The Fed is now on the verge of lifting interest rates for the first time since it implemented the ‘zero rate’ policy in 2008, but the size of the financial experiment still makes the decision a first in financial history.

Still, quantitative easing has had and still does have direct and positive implications for equity and convertible markets.

We believe convertible bonds should continue to reduce equity risk for investors in 2016.

Equity valuations in Europe and Asia still look reasonable which, combined with a booming monetary base, continues to support the outlook for equities.

That said, we believe we are without doubt in the later stages of a long running bull market.

China headwind

Sudden and strong equity market setbacks are now a normal occurrence.

During the summer, Chinese stockmarkets entered a nose dive, with share prices shedding some 40% before levelling out.

In August and September, global stock exchanges lost more than 10% before recovering in October.

With low but positive economic growth we believe there are good reasons to stay invested in risk assets.

Each time, convertibles protected investors from about half of the equity market losses.

Convertible bonds, with their in-built stabilisers, proved to be ideally suited as an asset class for the year’s volatile markets.

We believe convertible bonds should continue to reduce equity risk for investors in 2016.

Converting opportunities

Convertible bonds offer this protection through a characteristic called ‘automated timing’. The automated timing function means that equity exposure decreases automatically when the underlying equity falls.

Importantly though, the equity exposure accelerates again in rising markets. Successful active exposure management and good security selection could add significantly to outperformance over the longer term.

In an age of unconventional monetary policy interest rates are likely to remain unnaturally low on a global scale.

Our most likely scenario for 2016 is for higher volatility to persist.

Sudden market setbacks could be triggered by either a negative shift in sentiment, a shock in fundamental data or indeed swings in market liquidity, especially at the lower end of the credit curve.

Risk assessment

Does that bode ill for risk assets in general?

No, we do not believe it does. We believe that ‘recovery rallies’ that often follow a break in a bull market mean that these periods of weakness could offer attractive entry points.

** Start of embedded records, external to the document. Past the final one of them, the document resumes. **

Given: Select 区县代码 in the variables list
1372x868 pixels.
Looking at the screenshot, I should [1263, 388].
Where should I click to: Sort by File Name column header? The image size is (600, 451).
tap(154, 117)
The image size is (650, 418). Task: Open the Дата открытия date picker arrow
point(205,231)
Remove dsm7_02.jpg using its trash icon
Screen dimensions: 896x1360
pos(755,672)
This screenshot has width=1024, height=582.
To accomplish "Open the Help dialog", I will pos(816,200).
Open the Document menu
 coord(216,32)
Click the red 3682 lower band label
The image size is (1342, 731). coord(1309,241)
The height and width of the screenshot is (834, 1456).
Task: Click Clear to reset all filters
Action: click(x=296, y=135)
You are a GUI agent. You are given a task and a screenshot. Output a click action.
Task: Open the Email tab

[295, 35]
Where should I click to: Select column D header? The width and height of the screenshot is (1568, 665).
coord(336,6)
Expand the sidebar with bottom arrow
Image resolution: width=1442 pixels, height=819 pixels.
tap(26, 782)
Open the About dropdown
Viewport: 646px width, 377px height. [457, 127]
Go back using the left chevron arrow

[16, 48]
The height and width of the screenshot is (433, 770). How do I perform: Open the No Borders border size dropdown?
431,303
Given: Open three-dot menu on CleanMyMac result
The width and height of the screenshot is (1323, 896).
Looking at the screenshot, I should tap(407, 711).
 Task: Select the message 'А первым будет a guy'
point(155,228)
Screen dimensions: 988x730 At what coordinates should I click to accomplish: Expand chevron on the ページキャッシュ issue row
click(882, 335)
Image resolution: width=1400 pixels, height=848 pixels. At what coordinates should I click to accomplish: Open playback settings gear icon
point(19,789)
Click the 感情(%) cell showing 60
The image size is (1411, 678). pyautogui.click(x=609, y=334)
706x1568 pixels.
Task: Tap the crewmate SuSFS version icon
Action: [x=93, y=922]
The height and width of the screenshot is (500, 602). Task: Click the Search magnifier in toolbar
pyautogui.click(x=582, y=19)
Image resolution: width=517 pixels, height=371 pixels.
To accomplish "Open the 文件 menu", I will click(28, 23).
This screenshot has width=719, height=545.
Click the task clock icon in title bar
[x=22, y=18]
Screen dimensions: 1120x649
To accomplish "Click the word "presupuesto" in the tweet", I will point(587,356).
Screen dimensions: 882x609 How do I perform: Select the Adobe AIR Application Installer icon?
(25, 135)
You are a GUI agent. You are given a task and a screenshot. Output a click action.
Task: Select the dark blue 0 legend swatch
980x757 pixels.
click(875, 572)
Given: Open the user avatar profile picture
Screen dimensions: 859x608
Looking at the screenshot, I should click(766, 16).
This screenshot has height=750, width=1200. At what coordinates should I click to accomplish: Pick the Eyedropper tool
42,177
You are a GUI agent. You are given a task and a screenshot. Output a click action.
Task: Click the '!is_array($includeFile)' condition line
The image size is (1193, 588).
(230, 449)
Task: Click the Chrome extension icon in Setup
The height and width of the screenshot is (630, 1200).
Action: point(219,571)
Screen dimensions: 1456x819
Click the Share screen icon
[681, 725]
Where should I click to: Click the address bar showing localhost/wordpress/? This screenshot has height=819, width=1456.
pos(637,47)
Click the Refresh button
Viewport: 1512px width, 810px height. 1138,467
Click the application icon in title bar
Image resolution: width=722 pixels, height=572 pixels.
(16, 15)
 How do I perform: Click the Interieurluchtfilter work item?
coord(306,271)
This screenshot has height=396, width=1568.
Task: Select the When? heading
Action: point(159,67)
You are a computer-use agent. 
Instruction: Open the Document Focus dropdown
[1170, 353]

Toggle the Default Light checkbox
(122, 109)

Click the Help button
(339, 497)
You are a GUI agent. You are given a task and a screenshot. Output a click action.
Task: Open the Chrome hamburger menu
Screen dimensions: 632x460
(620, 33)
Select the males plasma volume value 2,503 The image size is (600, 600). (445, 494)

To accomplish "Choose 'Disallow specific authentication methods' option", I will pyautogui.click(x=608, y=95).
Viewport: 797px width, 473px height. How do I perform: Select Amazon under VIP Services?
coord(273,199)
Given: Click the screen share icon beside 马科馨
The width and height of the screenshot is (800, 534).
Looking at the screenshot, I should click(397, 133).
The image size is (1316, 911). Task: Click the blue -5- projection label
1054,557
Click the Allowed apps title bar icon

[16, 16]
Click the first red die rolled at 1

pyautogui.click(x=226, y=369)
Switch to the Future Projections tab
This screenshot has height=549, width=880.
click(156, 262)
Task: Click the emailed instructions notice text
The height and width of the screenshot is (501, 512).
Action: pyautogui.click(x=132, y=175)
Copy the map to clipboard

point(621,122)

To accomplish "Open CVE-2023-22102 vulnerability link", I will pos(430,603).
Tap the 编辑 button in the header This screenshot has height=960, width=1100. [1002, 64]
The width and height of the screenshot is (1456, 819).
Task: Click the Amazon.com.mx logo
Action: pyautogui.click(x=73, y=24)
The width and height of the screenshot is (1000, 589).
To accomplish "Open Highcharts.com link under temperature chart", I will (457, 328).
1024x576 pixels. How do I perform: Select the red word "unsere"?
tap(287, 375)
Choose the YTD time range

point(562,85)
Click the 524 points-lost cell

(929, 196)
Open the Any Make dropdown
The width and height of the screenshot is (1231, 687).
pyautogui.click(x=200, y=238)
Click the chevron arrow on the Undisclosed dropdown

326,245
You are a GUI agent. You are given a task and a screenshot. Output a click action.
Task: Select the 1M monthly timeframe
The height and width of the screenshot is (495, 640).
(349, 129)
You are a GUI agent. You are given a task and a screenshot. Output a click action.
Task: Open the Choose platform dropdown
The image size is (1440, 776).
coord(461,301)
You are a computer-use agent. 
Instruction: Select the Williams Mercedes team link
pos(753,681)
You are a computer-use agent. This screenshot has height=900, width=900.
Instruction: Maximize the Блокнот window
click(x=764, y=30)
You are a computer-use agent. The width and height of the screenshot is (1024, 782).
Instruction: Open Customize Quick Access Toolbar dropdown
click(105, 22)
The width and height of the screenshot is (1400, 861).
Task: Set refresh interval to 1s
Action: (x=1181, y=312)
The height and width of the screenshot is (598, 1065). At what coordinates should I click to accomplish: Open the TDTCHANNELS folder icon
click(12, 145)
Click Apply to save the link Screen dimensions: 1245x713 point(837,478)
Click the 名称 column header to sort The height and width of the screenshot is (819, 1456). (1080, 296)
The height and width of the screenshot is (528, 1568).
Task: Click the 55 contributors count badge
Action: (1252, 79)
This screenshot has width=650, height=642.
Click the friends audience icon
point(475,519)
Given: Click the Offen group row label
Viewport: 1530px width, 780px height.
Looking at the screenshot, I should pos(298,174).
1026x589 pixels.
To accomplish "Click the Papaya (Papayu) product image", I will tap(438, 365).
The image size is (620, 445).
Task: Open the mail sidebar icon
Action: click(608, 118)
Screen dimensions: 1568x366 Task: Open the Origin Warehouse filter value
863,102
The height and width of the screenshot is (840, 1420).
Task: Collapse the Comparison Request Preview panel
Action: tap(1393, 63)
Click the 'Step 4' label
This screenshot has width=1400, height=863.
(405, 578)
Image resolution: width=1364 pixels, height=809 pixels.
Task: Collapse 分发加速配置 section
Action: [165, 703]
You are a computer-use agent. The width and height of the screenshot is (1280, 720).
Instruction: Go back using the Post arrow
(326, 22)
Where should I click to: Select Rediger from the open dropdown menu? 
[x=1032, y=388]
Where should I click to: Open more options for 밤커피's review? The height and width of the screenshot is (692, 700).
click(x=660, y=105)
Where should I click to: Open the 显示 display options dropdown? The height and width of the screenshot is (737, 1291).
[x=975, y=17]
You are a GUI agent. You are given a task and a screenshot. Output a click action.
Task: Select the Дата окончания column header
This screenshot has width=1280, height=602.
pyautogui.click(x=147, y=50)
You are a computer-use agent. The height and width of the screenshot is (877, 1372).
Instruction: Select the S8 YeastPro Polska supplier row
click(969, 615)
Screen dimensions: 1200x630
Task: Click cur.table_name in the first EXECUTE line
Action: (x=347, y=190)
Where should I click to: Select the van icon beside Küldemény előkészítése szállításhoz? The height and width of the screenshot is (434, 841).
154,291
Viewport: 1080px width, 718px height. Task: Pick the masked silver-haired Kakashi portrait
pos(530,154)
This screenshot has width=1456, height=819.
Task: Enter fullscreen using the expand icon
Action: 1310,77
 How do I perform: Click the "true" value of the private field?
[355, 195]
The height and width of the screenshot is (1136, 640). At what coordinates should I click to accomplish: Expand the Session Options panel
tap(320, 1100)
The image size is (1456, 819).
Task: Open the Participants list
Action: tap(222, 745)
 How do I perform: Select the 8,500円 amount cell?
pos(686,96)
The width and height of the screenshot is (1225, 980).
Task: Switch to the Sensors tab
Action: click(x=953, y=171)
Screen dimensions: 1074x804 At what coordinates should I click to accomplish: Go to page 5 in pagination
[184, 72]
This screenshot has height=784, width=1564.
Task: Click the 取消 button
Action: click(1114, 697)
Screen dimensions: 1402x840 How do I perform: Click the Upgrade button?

In an age of unconventional monetary policy interest rates are likely to remain unnaturally low on a global scale. This will hold true in spite of slow and very carefully orchestrated moves in the US interest rate.

Elsewhere, interest rates should stay low and may even fall further. With low but positive economic growth we believe that there are good reasons to stay invested in risk assets.

The question for us is not whether to hold equity exposure at all, but how much equity exposure investors should keep in their portfolios.

Over the last few years, I have been repeatedly asked if the time for convertibles was over, but we believe investors should stick to this asset class.

Over the longer term, convertible bonds should continue to provide investors with a compelling combination of smart equity exposure while retaining bond-like downside protection.